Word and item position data
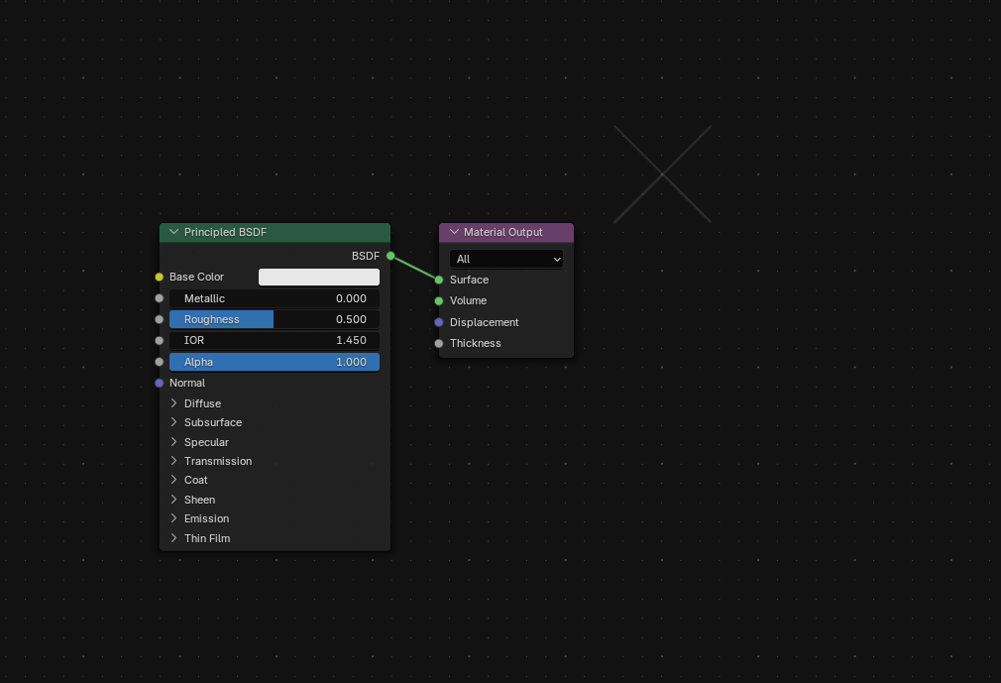Collapse the Principled BSDF node
The height and width of the screenshot is (683, 1001).
coord(173,232)
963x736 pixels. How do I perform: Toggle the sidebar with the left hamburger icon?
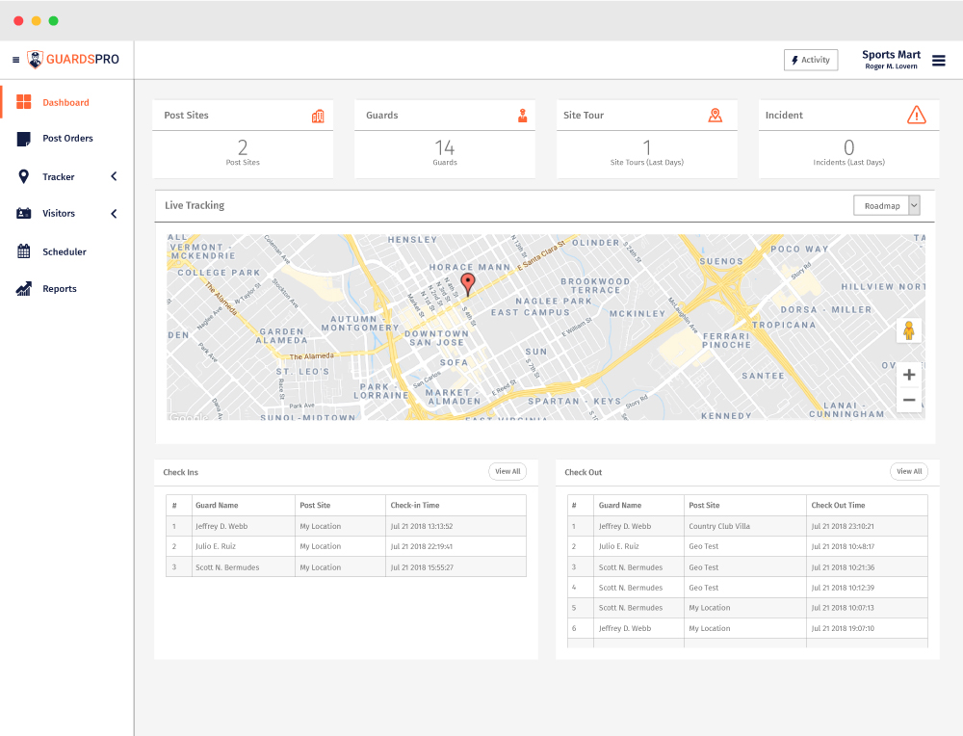(x=15, y=60)
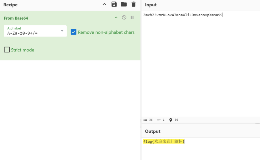This screenshot has width=260, height=160.
Task: Click the Input panel header
Action: 151,5
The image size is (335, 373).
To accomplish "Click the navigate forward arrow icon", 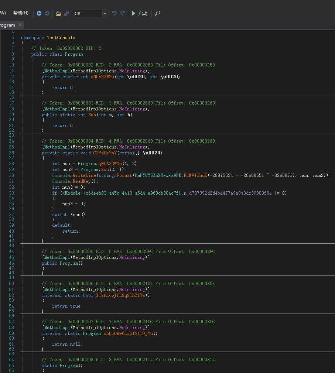I will (x=47, y=13).
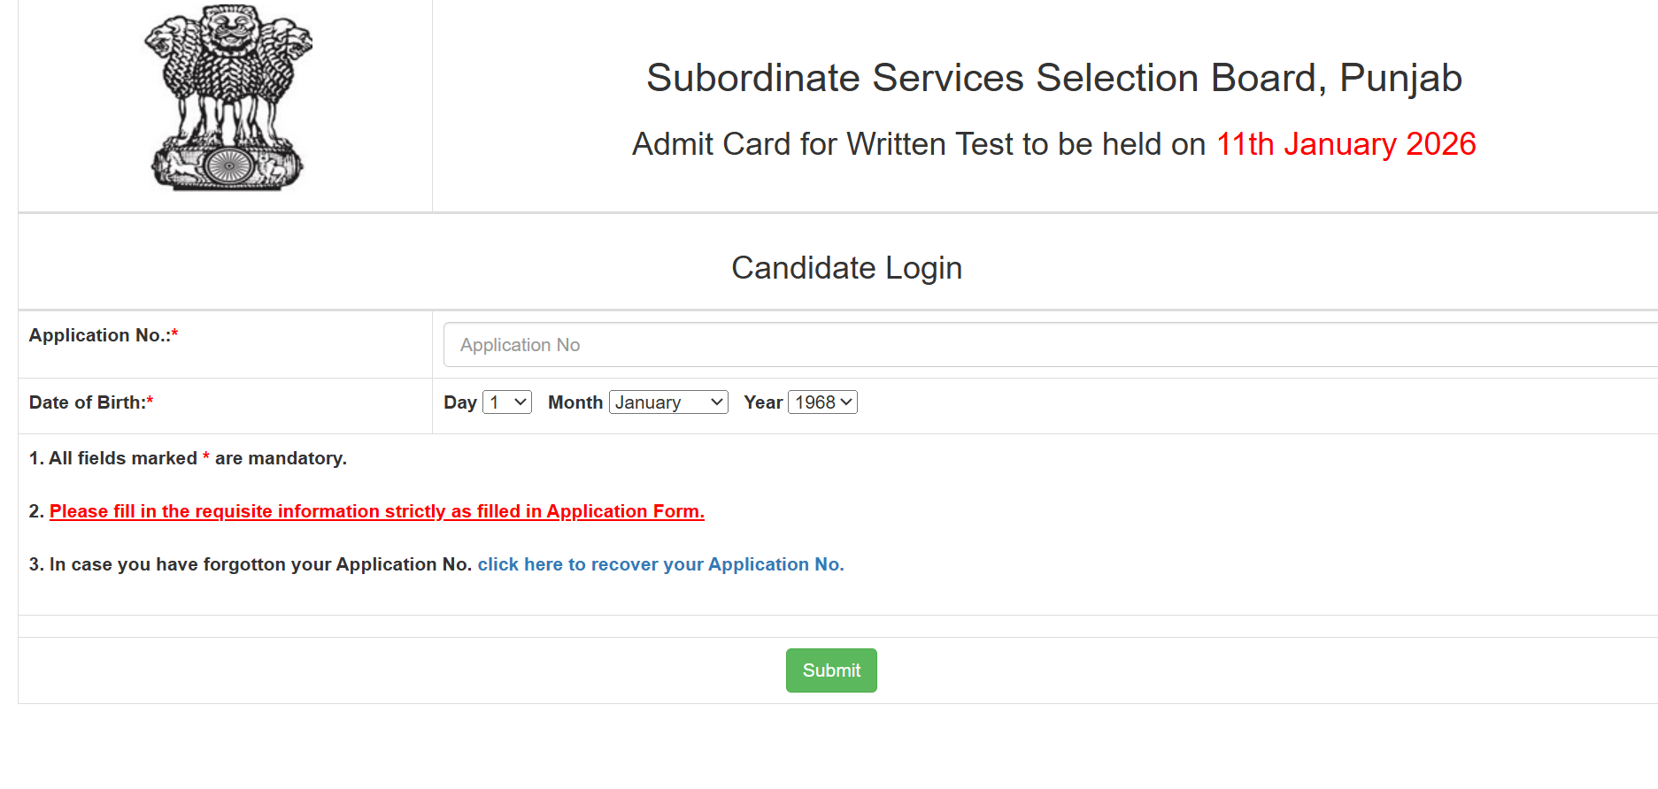Click the Date of Birth label

(87, 402)
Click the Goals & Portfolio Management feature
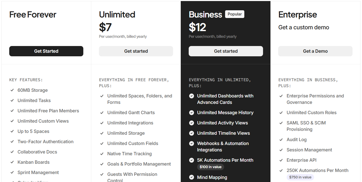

PROBLEM DESCRIPTION >>
Copy the material word for word, from the line with "963x736 pixels. How" to the line with "Action: 151,5", and leave the pictures out.

RESULT OF THIS TASK >>
963x736 pixels. How do I perform: Toggle the sidebar with the left hamburger icon?
(x=15, y=60)
This screenshot has width=260, height=160.
Task: Click the Input panel header
Action: 151,5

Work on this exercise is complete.